[Dataset items]
*****

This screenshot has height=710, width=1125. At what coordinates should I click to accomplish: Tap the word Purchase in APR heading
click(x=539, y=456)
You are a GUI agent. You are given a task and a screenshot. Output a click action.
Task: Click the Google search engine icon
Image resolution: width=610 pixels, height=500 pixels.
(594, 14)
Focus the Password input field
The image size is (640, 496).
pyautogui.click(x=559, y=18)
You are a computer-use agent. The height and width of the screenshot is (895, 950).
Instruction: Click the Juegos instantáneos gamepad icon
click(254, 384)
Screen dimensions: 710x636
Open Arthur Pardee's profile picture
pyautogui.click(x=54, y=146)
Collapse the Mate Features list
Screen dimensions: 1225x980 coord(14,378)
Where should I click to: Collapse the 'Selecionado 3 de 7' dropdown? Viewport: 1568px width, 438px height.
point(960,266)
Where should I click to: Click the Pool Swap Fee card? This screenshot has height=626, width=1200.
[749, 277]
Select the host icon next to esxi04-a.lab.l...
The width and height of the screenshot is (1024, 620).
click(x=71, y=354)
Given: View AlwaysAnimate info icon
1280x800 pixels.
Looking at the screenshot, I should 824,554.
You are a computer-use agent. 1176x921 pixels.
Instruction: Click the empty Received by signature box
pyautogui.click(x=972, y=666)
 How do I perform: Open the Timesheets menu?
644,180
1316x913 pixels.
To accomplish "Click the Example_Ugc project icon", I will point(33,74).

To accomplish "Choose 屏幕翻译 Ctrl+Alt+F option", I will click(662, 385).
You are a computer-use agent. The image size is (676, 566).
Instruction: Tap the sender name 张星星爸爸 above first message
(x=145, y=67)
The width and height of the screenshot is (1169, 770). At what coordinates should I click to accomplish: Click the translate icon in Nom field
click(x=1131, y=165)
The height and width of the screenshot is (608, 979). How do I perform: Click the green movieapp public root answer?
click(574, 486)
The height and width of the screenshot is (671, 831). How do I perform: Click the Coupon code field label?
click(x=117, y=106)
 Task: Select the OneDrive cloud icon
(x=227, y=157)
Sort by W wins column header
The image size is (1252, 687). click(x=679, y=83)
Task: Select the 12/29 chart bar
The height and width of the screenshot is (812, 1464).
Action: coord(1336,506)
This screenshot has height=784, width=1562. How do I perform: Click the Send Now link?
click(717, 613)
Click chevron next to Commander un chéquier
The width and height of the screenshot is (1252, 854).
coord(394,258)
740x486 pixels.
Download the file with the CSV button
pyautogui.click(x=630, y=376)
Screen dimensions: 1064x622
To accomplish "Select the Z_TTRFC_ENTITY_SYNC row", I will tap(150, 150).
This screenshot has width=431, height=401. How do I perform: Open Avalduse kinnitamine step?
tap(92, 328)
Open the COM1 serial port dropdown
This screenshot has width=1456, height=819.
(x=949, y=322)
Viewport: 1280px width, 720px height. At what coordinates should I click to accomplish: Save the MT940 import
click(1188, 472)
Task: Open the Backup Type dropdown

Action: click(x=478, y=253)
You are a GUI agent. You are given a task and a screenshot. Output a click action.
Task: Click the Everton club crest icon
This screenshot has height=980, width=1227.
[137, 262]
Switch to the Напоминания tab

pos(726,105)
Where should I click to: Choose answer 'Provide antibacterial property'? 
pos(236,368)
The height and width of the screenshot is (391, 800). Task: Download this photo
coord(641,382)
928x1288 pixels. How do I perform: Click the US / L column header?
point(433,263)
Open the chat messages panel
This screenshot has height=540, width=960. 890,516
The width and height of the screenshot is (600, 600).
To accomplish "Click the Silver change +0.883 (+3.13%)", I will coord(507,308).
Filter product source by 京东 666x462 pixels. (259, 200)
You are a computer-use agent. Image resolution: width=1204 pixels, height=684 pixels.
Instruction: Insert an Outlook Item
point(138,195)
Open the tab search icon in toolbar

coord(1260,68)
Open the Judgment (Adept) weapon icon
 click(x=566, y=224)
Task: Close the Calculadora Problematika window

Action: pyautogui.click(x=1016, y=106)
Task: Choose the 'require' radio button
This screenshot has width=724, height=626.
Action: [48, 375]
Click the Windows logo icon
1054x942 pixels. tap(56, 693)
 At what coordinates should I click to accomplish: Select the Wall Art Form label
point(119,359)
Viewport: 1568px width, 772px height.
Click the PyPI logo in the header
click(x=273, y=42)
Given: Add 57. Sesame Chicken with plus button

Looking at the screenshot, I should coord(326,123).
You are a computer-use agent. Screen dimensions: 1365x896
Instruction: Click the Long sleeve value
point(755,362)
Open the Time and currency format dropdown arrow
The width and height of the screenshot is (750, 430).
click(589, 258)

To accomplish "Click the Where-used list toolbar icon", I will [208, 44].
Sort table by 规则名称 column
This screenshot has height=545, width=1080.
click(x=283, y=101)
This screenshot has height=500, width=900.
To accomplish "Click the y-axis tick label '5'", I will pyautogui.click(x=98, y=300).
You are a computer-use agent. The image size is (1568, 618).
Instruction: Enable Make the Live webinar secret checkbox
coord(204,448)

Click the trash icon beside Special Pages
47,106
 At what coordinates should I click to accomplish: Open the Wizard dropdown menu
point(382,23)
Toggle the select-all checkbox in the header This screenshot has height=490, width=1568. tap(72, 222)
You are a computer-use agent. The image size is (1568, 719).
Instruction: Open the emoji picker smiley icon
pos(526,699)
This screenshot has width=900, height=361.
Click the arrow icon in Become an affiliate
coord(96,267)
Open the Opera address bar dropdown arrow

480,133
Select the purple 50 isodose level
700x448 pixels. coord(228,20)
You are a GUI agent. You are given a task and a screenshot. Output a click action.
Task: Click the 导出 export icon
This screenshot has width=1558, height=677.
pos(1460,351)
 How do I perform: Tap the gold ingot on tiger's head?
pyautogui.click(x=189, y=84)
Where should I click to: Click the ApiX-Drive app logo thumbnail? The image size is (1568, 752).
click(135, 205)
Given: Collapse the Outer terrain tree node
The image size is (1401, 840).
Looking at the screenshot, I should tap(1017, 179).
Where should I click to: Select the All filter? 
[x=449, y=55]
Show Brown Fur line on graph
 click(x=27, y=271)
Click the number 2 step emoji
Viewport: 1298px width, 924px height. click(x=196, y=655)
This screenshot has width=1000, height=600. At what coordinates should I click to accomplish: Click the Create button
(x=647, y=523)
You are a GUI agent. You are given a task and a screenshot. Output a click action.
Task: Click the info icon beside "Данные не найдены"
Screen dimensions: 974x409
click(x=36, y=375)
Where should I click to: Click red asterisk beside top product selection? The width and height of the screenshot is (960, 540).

*****

> _Your task_: Each line in the entries above that includes the string "agent" adds to the count; state that count only.

> _Output for this task_: 11